Others who knew her sometimes talk to me of her. I want to tell them, ‘Please don’t!’ But I am too polite. So I merely smile and nod, trying hard not to really listen, letting the words roll off me like water off a duck’s back, or a lotus leaf, so they don’t enter my mind and disrupt and/or colour my own memories of her.

I don’t visit her page on Facebook. I don’t acknowledge the wishes she gets on her birthday from those who remember her. I don’t reshare her posts or photos. All I do is scroll through the abundant photos and videos in the albums on my phone at times, but that too not for long because the heart grows heavy with the knowledge that she is not here.
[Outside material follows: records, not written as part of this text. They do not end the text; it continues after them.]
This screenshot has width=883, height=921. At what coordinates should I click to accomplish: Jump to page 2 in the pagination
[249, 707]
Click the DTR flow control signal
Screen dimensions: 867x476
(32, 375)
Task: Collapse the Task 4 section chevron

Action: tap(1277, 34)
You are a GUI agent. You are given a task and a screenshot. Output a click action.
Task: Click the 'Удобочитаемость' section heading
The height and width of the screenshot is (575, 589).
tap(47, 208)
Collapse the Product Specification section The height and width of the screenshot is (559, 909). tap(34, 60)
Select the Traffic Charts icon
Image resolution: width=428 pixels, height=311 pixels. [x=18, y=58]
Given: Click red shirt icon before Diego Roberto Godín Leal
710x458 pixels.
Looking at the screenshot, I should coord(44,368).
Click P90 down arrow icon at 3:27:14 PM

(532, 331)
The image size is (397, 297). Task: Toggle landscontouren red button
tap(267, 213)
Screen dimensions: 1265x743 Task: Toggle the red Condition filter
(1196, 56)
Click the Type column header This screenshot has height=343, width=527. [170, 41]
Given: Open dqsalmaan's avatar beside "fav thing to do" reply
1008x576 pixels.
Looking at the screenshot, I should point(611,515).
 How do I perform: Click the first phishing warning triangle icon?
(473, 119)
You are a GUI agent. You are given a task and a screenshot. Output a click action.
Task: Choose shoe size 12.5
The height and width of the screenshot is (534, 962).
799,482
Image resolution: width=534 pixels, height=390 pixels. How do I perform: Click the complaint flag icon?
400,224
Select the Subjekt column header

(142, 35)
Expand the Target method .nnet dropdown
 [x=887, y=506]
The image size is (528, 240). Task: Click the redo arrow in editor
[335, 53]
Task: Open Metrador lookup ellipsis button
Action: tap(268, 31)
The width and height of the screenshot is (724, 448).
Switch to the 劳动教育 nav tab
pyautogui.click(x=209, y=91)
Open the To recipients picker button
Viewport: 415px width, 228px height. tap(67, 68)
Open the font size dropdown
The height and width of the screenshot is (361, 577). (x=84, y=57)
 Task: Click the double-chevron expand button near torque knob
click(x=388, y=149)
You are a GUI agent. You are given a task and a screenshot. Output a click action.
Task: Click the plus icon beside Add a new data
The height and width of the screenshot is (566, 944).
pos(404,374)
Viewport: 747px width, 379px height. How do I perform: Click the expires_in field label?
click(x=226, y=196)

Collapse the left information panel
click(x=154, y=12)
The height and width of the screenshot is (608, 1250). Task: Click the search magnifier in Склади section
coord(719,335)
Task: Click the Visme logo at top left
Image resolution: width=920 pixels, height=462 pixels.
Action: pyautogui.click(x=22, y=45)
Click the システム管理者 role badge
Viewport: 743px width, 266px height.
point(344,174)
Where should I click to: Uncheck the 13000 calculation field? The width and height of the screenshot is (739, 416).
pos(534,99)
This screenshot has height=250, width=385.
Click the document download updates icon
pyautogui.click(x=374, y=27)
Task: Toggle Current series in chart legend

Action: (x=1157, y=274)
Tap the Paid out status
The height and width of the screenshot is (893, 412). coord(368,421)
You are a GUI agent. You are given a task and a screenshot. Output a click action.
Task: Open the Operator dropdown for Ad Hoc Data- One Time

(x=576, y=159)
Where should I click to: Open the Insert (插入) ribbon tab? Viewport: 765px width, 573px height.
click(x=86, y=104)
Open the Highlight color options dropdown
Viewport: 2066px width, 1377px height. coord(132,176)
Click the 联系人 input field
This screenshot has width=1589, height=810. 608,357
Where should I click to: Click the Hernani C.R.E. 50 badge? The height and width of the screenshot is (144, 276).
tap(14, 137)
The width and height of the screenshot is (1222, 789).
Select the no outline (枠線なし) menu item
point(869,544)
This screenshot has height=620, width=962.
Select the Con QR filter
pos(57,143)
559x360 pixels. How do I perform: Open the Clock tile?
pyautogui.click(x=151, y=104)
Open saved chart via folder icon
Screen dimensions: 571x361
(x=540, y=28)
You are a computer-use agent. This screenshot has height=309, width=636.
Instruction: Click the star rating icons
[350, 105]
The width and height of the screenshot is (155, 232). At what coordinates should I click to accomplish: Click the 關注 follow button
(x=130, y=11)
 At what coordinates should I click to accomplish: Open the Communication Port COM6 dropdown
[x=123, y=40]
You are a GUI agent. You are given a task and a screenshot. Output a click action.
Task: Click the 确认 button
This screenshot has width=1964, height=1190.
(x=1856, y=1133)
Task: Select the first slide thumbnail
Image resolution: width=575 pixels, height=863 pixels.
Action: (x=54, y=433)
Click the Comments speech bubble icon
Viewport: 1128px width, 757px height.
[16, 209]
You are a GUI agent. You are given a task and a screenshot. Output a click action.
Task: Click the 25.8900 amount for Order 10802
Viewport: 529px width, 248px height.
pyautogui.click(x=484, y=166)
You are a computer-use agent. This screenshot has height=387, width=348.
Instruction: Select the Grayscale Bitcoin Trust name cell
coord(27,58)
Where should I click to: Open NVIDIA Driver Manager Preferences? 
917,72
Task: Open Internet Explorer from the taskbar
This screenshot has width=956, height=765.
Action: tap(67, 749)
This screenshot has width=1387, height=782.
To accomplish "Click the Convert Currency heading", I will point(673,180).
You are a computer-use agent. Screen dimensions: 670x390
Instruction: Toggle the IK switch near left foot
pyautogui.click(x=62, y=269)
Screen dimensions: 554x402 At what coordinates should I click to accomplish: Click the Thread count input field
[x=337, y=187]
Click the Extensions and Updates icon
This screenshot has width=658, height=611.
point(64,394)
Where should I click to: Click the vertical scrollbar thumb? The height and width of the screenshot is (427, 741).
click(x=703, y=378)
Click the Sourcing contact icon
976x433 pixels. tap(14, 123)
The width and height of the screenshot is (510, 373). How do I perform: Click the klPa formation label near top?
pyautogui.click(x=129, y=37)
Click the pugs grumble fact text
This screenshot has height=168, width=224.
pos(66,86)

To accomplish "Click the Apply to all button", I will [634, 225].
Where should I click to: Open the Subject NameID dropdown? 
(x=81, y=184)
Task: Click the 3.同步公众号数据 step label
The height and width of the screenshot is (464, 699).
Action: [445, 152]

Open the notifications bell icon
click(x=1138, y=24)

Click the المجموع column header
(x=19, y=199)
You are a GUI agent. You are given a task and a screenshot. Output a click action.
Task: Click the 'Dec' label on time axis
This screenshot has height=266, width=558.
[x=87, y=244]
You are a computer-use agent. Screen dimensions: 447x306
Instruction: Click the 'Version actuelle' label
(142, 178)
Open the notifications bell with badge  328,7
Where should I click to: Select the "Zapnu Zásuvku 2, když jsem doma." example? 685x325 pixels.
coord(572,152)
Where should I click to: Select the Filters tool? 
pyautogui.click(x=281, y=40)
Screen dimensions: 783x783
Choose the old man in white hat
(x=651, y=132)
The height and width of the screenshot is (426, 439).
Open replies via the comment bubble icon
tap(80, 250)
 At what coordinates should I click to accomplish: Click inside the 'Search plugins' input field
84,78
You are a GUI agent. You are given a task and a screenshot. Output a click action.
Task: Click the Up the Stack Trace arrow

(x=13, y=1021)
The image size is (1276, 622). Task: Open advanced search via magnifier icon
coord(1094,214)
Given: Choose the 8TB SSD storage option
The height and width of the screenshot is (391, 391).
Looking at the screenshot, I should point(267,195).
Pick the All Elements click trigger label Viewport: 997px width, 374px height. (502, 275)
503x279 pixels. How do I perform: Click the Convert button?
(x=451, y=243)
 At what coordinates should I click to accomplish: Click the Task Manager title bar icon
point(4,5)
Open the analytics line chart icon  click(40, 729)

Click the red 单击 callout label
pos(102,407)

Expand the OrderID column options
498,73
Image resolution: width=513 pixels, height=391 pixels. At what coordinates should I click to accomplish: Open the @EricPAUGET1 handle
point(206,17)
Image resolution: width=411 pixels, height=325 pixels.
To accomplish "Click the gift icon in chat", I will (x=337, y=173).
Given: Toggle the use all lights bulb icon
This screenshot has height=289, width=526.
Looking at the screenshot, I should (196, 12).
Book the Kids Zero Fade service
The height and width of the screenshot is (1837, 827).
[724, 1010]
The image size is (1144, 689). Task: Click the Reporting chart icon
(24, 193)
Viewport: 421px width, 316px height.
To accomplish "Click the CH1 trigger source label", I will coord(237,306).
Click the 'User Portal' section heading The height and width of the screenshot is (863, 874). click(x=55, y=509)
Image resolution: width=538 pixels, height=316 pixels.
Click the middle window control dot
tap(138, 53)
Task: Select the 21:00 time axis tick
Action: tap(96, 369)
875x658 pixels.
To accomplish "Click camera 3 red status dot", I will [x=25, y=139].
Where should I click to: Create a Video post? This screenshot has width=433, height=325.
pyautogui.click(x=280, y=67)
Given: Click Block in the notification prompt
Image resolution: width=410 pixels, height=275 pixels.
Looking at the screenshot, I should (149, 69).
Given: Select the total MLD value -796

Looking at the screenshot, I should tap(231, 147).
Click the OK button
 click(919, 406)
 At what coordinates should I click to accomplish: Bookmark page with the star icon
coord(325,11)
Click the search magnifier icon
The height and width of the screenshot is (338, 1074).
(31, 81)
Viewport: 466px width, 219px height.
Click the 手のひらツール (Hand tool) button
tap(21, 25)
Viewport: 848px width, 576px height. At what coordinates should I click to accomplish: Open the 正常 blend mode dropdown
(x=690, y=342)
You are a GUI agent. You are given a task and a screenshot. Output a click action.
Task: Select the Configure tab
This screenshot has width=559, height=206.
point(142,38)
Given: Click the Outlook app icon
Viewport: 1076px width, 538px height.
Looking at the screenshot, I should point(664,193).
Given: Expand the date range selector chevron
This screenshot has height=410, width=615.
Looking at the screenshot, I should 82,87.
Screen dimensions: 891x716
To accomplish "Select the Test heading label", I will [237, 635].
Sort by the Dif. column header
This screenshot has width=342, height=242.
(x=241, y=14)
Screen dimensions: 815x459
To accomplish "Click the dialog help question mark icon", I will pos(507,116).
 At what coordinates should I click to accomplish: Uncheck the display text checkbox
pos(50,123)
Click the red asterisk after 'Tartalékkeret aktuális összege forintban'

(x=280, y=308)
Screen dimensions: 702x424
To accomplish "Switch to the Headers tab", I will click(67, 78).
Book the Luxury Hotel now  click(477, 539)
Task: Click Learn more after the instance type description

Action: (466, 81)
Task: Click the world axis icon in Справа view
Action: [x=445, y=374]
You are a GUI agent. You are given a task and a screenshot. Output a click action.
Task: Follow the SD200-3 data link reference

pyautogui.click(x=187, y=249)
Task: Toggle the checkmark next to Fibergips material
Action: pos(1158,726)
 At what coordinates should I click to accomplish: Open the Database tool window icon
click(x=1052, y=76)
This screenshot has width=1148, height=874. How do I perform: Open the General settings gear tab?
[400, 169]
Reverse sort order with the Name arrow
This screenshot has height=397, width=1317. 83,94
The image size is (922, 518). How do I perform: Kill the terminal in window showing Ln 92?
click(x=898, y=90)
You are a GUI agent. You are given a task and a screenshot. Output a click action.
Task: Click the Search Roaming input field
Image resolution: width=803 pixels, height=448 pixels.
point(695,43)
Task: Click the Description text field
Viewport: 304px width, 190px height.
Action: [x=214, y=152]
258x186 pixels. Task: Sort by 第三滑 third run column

Yes, I had a dog, Luci,’ I might tell new people I meet if they show an interest, or ask about the Dog in the Photo they see when they enter my home. But that’s all. Nothing about her as such. Not the funny faces she makes, or the way she barks at the lizard on the roof just because they scare her mom. Not about how she ran after the rat snake only to be outwitted. Not about her drooly kisses, her unconditional love. No, nothing at all about her.

Sometimes she does come up in conversations with the L&M or the children. With them, I laugh while recalling something or other she did. That brief laughter though hides the pain, dulled now by the time that has elapsed, but somehow still as painful. I don’t want them to know though and then have them tip-toe around the topic of Luci in my presence.

In short, I hoard her memories inside me, zealously, and jealously guarding them from everyone and everything. Sigh. I have realised one thing from it all: I am not there yet. That place where you forget the absence and remember only the good things that were and smile. One day, perhaps. But right now I don’t know when the day will come.

Maybe, just maybe, today is that first step in the journey. She would have been thirteen today.